What Great Directors Know About Adapting Plays For the Silver Screen

Culture

As common as it is for Hollywood stars to head to Broadway these days, it’s still difficult for Broadway shows, especially plays, to find their way to Hollywood.

Turning plays into films demands the ability to think differently about the audience, and to adapt. Long monologues can easily bore film audiences. Dramas confined to one or just a few locations can seem claustrophobic on screen. And of course, films without any action or effects will have a harder time keeping an audience’s attention. Despite the challenges, great adaptations continue to be made. They come from directors and writers who know how to "keep the best and leave the rest": retaining the characters and essentials of the play, but letting them speak through the language of cinema.

There are playwrights — Martin McDonagh, most famously — who write for both stage and screen, but who have never permitted the adaptation of their plays. Even though film is McDonagh’s first love, he utterly refuses to do adaptations, because, in his words, "It's only ever done for money, they're usually awful, and it usually makes the play look shit in the first place, which was probably the case. And I think if you're writing a play, it should be its own end game."

Playwright Tracy Letts said he was open to adapting his Pulitzer Prize-winning play August: Osage County, because as a kid from a small town, he wouldn't have been exposed to drama had it not been for the film adaptations of Tennessee Williams’ plays. Letts was familiar with the difference in writing for stage and screen, as he had previously written the films Bug and Killer Joe. He told Rolling Stone that, in adapting August, he worked hard to let the imagery do the talking: "The biggest difficulties were condensing the material ... [Y]ou are asking yourself, 'How can I tell the story visually? How can I tell the story with a picture? When will a picture suffice instead of words?'" In the end, Letts managed to whittle August down from a three-and-a-half hour play to a two-hour film.

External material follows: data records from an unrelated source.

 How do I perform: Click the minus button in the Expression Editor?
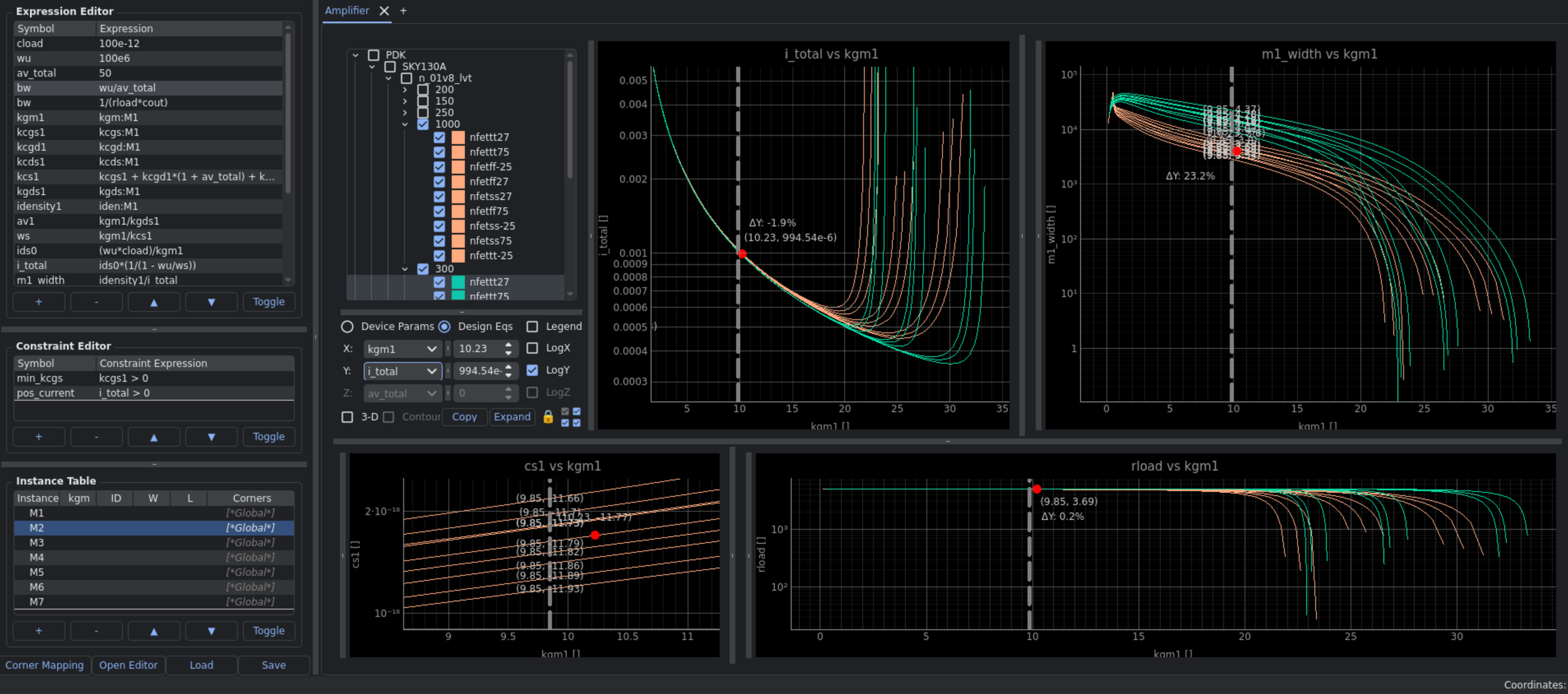click(96, 302)
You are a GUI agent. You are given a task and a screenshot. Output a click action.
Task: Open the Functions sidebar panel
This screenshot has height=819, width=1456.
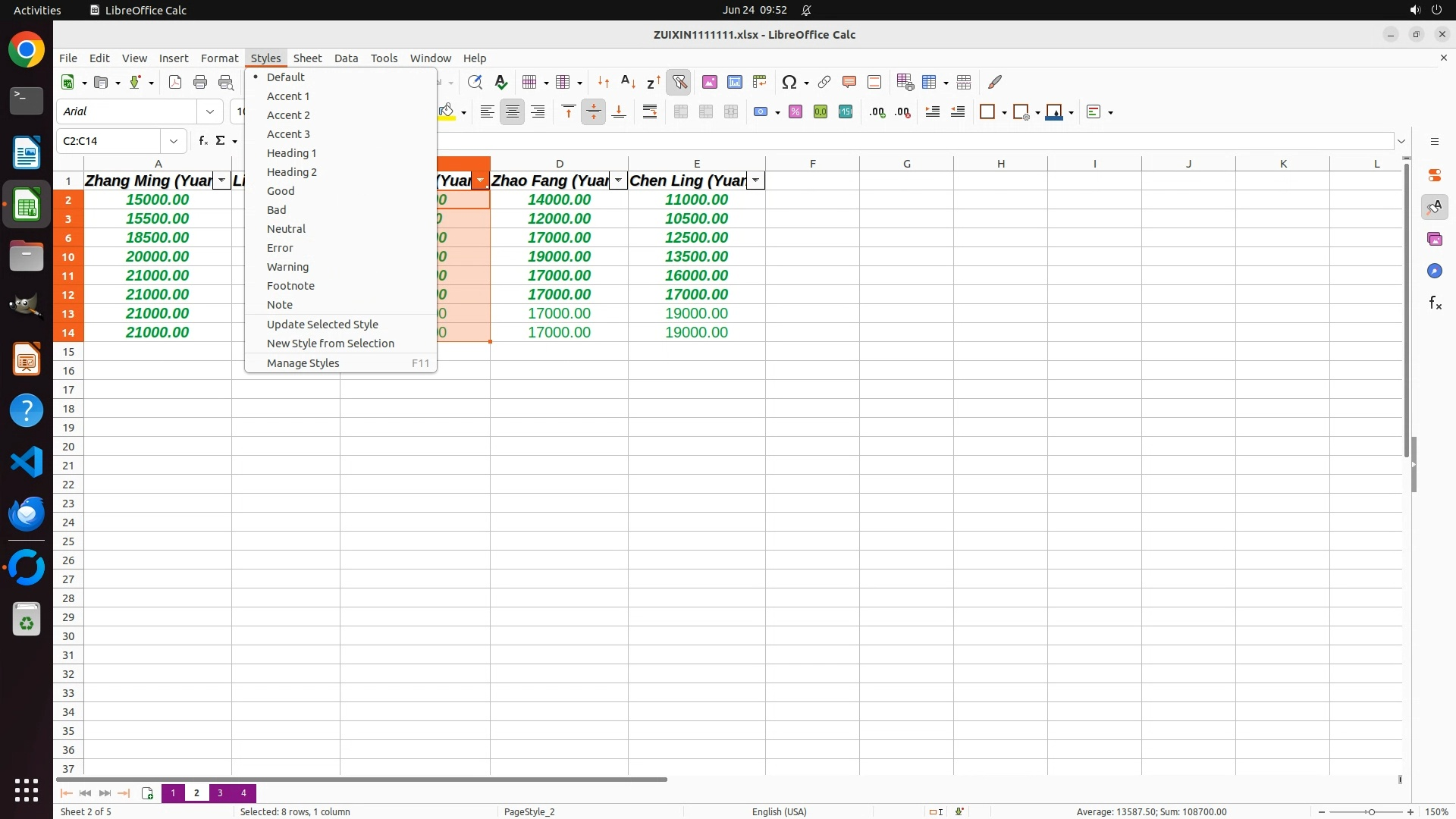click(x=1434, y=303)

In addition to cutting dialogue, an effective adaptation has to deal with the lack of movement in stage plays. Most modern dramas are set just in one or two locations. Some adaptations do all they can to get the actors out into the open. When Arthur Miller adapted The Crucible for film, he and director Nicholas Hytner took many scenes out into nature in Essex, Massachusetts, and they added action sequences that were only alluded to the book. Miller proudly wrote of his adaptation, "Anybody seeing The Crucible now would never dream that it had been a play."

On the other hand, there are some stories that depend on keeping a confined setting as part of the plot. 12 Angry Men, for example, is all about the claustrophobia of a jury room. The only way the men can leave is by breaking the hung jury, which drives the play’s tension. In order to make that confined room work on screen, first-time director Sidney Lumet did a meticulous amount of storyboarding. Watch the camerawork during the "these people" monologue, in which one juror reveals his racism, and you get a sense of the film’s masterful dissection of the room. Lumet’s genius was in knowing that even though the characters were stuck, the camera could go wherever it wanted.

Beyond locations and dialogue, the biggest challenge of selling a stage drama is the lack of action. Peter Morgan said that when he was trying to get test audiences to see his Frost/Nixon film, he ran into skepticism. "If you go into a mall and say, 'Would you like to come and see a film about the interviews done by David Frost and Richard Nixon in 1977?' They just walk past you. They think you're mad." However, the film worked. Ron Howard said he actually saw an opportunity in the one-room, two-man narrative. Howard saw the close quarters as a "dramatic asset" and used the secondary characters, camerawork, and editing to increase the tension.

Successes like Frost/Nixon and 12 Angry Men show that with a good story, and the right team, any play can work on screen. Even in today’s box office, there’s still a place for serious drama. In the end, as always, it comes back to the strength of the story and the characters. The resulting film won’t be exactly the same as the source material, but then, few translations ever are. Or should be.